Porque é que certas coisas têm que ver com a liberdade
Na sequência da constrangedora passagem do director da ASAE, António Nunes, pela Assembleia da República, o grupo parlamentar do PS anunciou que ia legislar para proteger “os produtos alimentares típicos portugueses”. Não obstante a irracional defesa que José Sócrates veio depois fazer sobre a actuação da ASAE (chegando a afirmar que a oposição não pode “pôr em causa um organismo do Estado”!), o anúncio feito pelos deputados socialistas é o reconhecimento implícito de duas coisas: uma, que a ASAE está, de facto, a ameaçar a sobrevivência de vários produtos que fazem parte da culinária, dos hábitos alimentares e da própria cultura dos portugueses; e outra, que não foi possível meter na cabeça do seu director a noção mínima de bom-senso de que falou o Presidente da República. (…)
Uma geração que transforma a saúde de cada um na questão principal e obsessiva do dia-a-dia é uma geração sem causas e profundamente egoísta.
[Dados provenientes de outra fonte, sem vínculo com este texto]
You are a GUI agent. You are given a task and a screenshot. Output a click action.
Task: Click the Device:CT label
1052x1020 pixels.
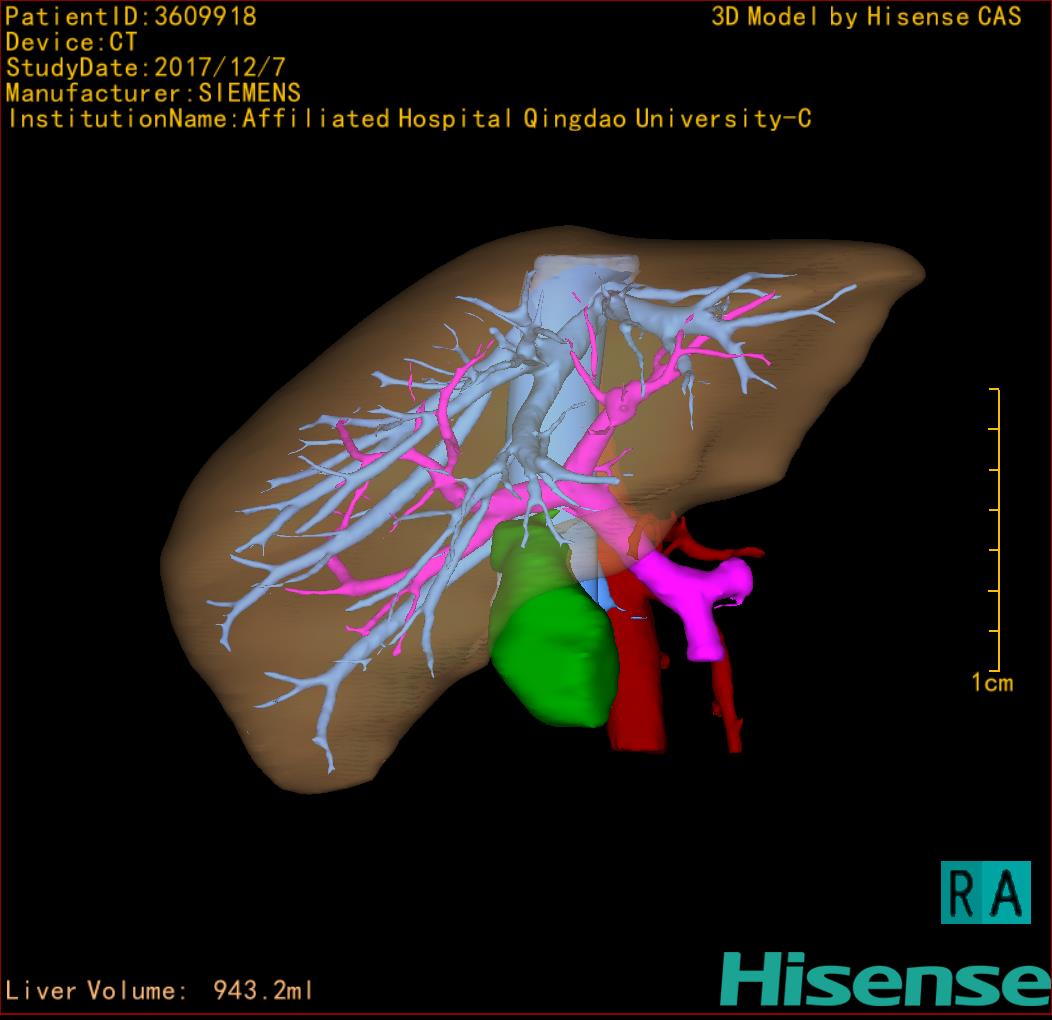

É a mesma geração em que as mulheres não têm filhos para não estragarem a linha e a carreira, em que os políticos vivem deslumbrados com o que os fazedores de imagem lhes mandam fazer e se sentem obrigados a praticar desporto em público e fumarem às escondidas, em que os que se tomam por vedetas públicas correm a anunciar às ‘revistas sociais’ que têm um novo amor, com medo que a gente pense que estão sozinhos (como se não estivéssemos quase todos…), em que os ricos perderam qualquer vergonha e vivem nas «off-shores» e nas fundações para fugirem ao fisco e os banqueiros recebem fortunas para se irem embora e pararem de roubar os accionistas.
Esta é a cultura que está no poder, agora. Não admira que grande parte do mundo seja governada por simples oportunistas.